We describe a step-wedge cluster-randomised community-based trial which has been conducted since 2003 to accompany the implementation of a community health insurance (CHI) scheme in West Africa. The trial aims at overcoming the paucity of evidence-based information on the impact of CHI. Impact is defined in terms of changes in health service utilisation and household protection against the cost of illness. Our exclusive focus on the description and discussion of the methods is justified by the fact that the study relies on a methodology previously applied in the field of disease control, but never in the field of health financing.

Methods

First, we clarify how clusters were defined both in respect of statistical considerations and of local geographical and socio-cultural concerns. Second, we illustrate how households within clusters were sampled. Third, we expound the data collection process and the survey instruments. Finally, we outline the statistical tools to be applied to estimate the impact of CHI.

Conclusion

We discuss all design choices both in relation to methodological considerations and to specific ethical and organisational concerns faced in the field.

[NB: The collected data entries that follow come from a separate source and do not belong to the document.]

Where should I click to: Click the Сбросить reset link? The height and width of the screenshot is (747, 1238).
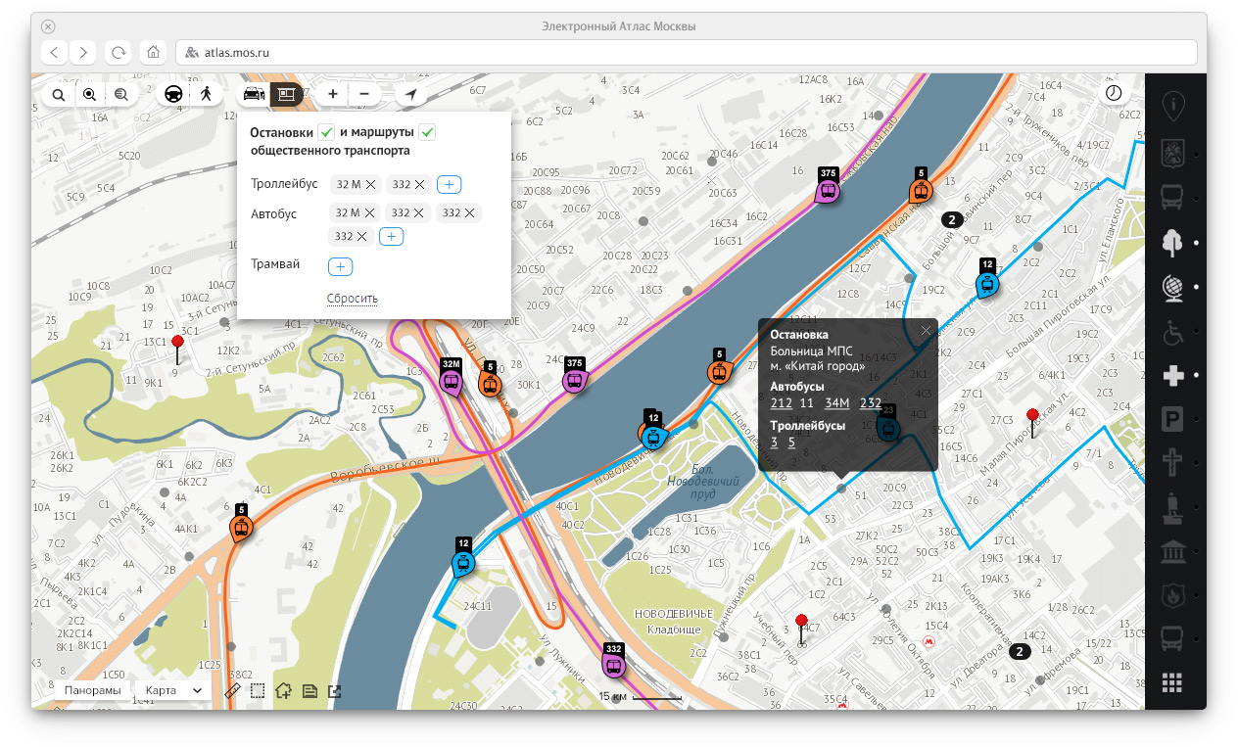click(353, 299)
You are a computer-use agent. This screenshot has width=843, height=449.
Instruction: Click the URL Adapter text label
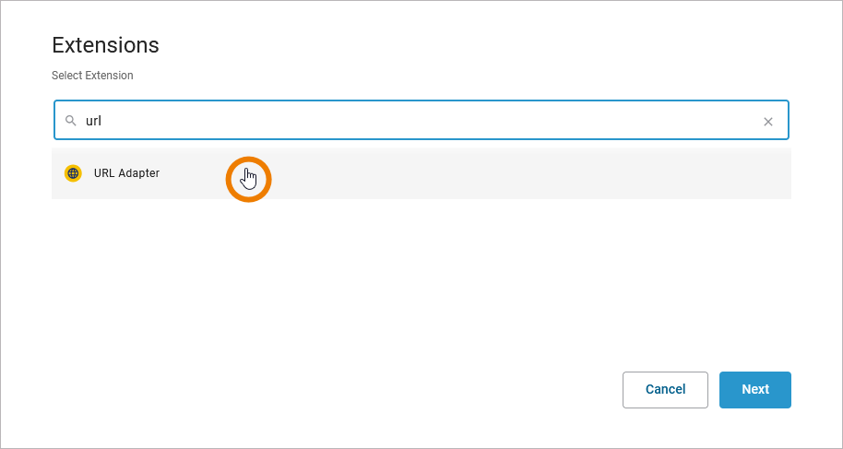tap(126, 173)
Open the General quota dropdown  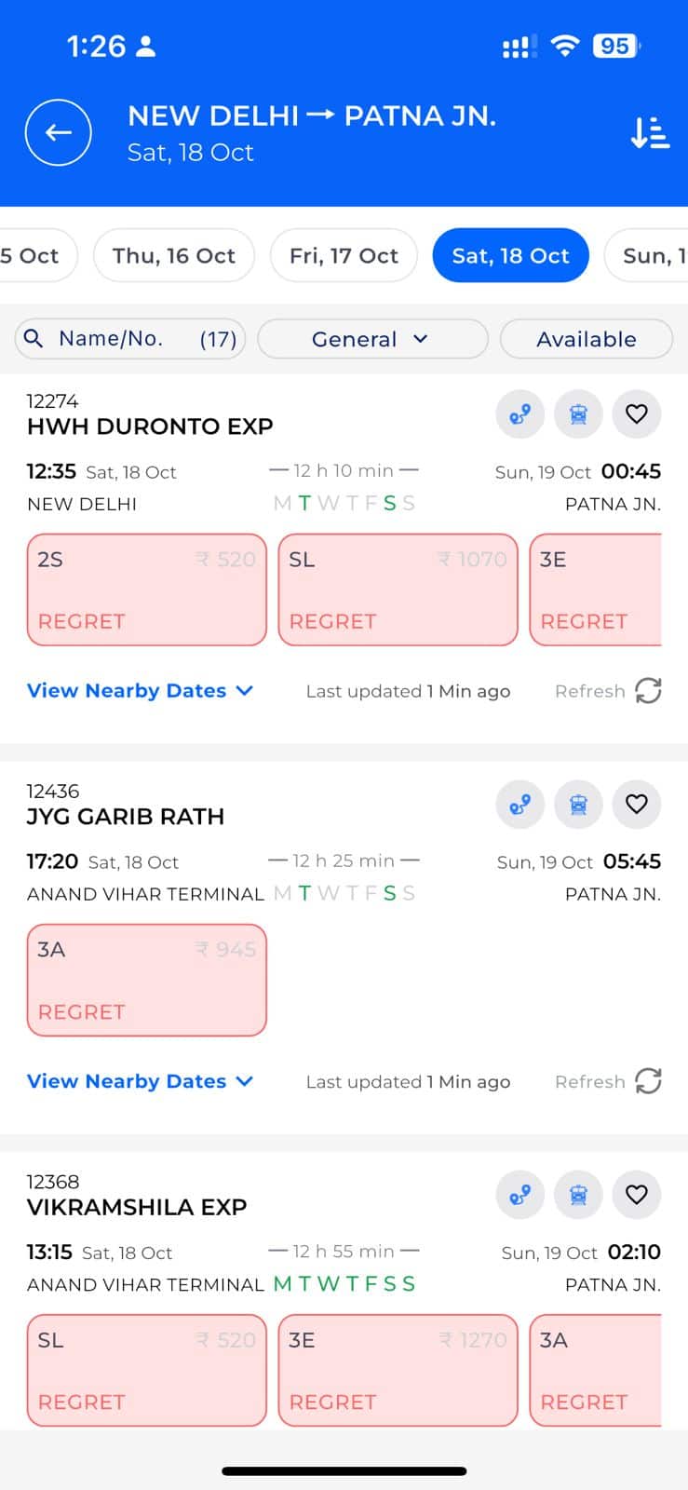point(371,339)
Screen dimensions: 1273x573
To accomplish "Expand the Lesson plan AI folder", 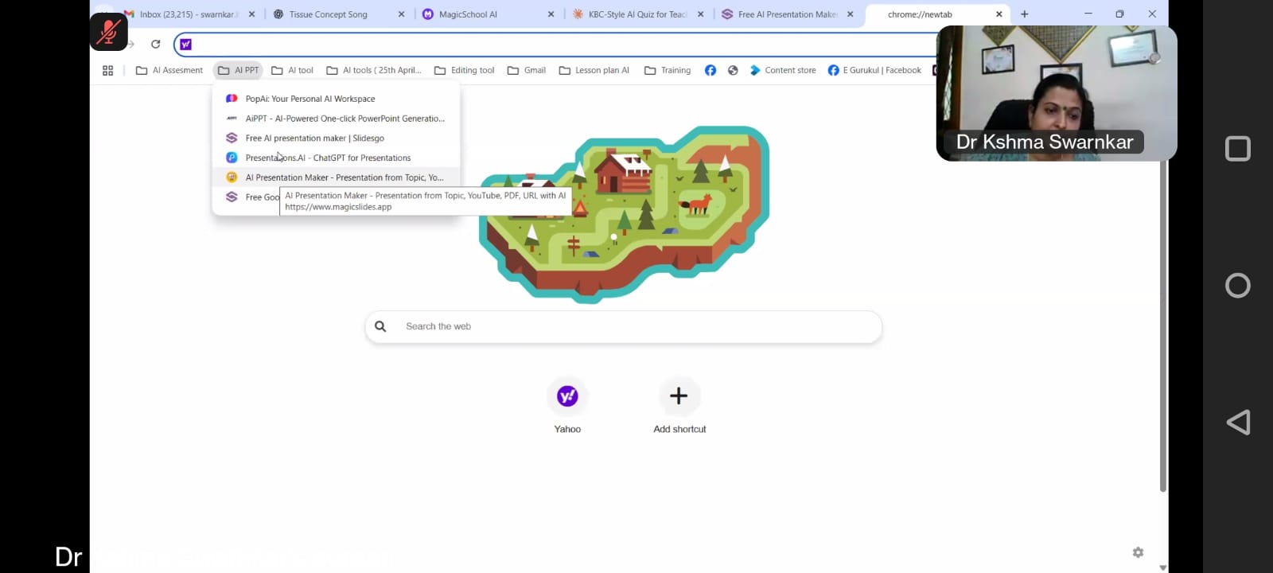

On the basis of the appraisal of our experience, we postulate that conducting relatively sophisticated trials (such as our step-wedge cluster-randomised community-based trial) aimed at generating sound public health evidence, is both feasible and valuable also in low income settings. Our work shows that if accurately designed in conjunction with local health authorities, such trials have the potential to generate sound scientific evidence and do not hinder, but at times even facilitate, the implementation of complex health interventions such as CHI.